Using the material below, return exactly the lines between the one holding "The image size" and the one holding "You are a GUI", inclusive, and no others.

> **Dataset entries**
***

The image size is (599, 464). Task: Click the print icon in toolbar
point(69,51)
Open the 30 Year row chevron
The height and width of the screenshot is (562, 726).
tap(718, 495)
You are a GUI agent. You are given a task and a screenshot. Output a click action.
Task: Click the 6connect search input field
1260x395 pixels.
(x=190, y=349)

***

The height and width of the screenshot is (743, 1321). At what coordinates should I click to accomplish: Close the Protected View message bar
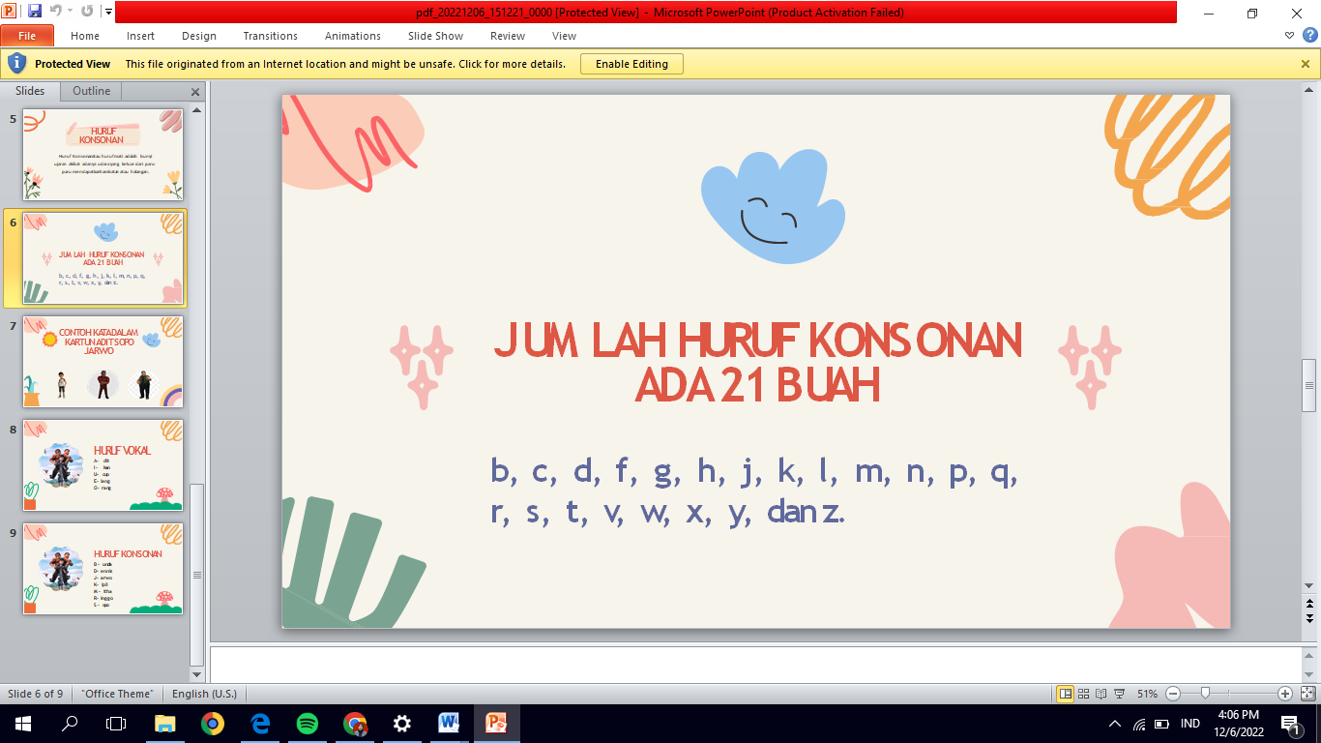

***

> **Answer below**
The image size is (599, 464). Task: Click the print icon in toolbar
point(69,51)
Open the 30 Year row chevron
The height and width of the screenshot is (562, 726).
tap(718, 495)
You are a GUI agent. You are given a task and a screenshot. Output a click action.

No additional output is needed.